Answer with one figure only, the number of lines below in which "computer" occurs.

**EXERCISE INPUT**
....

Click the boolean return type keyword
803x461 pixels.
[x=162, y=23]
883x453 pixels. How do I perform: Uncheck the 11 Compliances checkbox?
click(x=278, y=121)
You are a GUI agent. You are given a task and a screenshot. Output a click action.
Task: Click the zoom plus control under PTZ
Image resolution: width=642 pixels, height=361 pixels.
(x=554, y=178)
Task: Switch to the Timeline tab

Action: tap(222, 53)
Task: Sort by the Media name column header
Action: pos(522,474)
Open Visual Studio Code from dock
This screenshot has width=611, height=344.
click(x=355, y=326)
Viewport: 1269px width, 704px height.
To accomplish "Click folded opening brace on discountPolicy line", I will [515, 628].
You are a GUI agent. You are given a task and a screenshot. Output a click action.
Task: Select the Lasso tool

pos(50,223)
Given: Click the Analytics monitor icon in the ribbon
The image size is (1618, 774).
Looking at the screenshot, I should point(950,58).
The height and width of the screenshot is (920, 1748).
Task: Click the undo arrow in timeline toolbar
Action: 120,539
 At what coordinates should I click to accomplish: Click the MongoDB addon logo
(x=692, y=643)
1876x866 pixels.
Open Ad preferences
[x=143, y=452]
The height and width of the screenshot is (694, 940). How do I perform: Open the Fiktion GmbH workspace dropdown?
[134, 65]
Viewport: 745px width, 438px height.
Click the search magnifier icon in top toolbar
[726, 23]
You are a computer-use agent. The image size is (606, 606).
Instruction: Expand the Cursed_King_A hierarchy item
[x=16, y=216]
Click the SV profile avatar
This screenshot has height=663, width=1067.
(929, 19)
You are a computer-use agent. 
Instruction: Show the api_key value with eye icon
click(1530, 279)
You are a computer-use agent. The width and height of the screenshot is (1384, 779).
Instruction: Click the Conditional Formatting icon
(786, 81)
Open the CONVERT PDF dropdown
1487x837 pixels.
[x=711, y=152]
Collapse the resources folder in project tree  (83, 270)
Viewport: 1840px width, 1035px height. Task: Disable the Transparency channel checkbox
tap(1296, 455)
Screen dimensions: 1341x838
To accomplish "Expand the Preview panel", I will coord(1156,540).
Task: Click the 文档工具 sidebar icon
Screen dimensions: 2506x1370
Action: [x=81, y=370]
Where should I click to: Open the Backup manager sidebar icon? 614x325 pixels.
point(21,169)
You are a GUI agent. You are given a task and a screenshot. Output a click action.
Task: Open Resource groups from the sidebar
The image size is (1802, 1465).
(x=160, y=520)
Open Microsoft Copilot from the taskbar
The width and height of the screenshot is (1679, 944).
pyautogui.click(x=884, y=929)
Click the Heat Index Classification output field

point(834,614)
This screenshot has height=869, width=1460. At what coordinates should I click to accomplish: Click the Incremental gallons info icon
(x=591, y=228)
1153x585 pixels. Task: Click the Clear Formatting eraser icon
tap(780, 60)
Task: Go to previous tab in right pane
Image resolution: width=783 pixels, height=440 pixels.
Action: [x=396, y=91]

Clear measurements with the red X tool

....

**RESULT**
3